Abstract

Early identification of colorectal cancer (CRC) patients that are BRAF-V600E mutant and/or microsatellite instability-high (MSI-High), has both prognostic and predictive value. We wanted to highlight an observation of utilizing 2 simple, rapid and universally available lab tests, i.e., carbohydrate cancer antigen 19-9 (CA 19-9) and carcinoembryonic antigen (CEA) tumor markers, the ratio (CA-19-9/CEA) of which can distinctly identify these patients from other molecular subsets of CRC. All patients with metastatic CRC from December 2016 to February 2019 were identified, and included in the study if they had both CA19-9 and CEA tests available. Circulating tumor DNA (ctDNA) testing and tissue genetic testing results were used to categorize patients into BRAF V600E microsatellite stable (MSS), MSI-High, RAS mutant MSS and RAS/RAF wild type CRCs. Kruskal-Wallis test was used to compare the CA19-9/CEA ratio between mutation types and the pairwise p values were adjusted for multiple comparisons with Holm method. For sensitivity analysis, the same analysis was repeated for the mean and median ratio of each patient. All tests were two-sided with alpha level set at 0.05 for statistical significance. BRAF-V600E MSS CRC patients had a discordantly profound elevation in CA-19-9 levels as opposed to the CEA levels.
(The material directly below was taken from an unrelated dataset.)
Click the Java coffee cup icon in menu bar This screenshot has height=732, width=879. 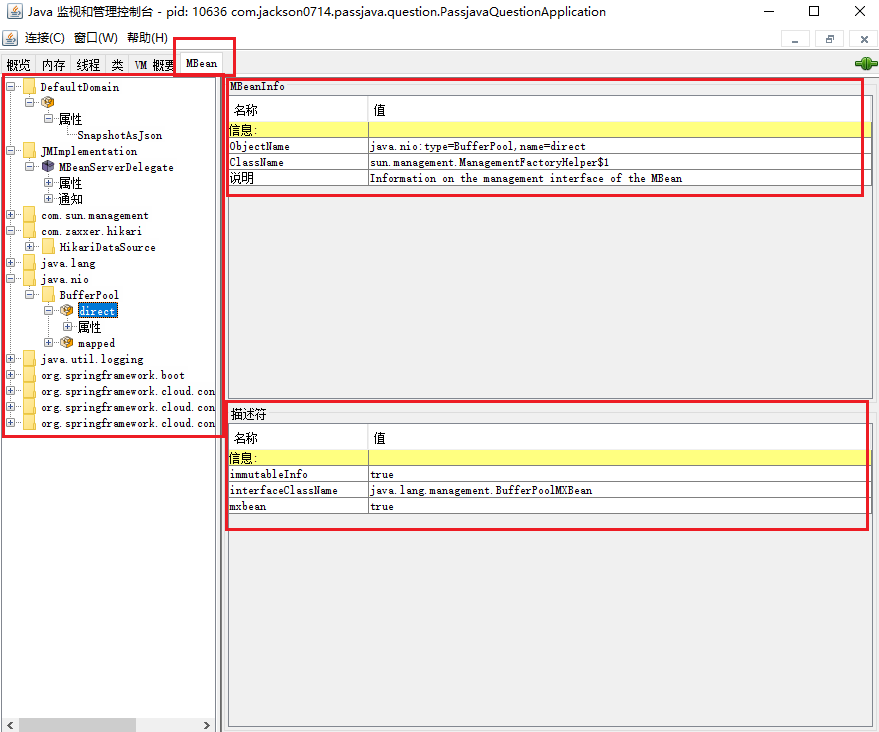tap(11, 38)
Patients in the BRAF V600E MSS subset had the highest median CA19-9/CEA ratio versus the least median ratio in MSI-High patients. The median of maximum CA-19-9/CEA ratio was 28.92 (range, 2.76-707.27) in BRAF-V600E MSS patients and 4.06 (range, 0.46-166.74) in MSI-High subset of patients. To date, this is the first report utilizing the ratio of tumor markers CA19-9/CEA as a predictive rather than just prognostic tool to identify BRAF-V600E MSS and MSI-High CRC patients.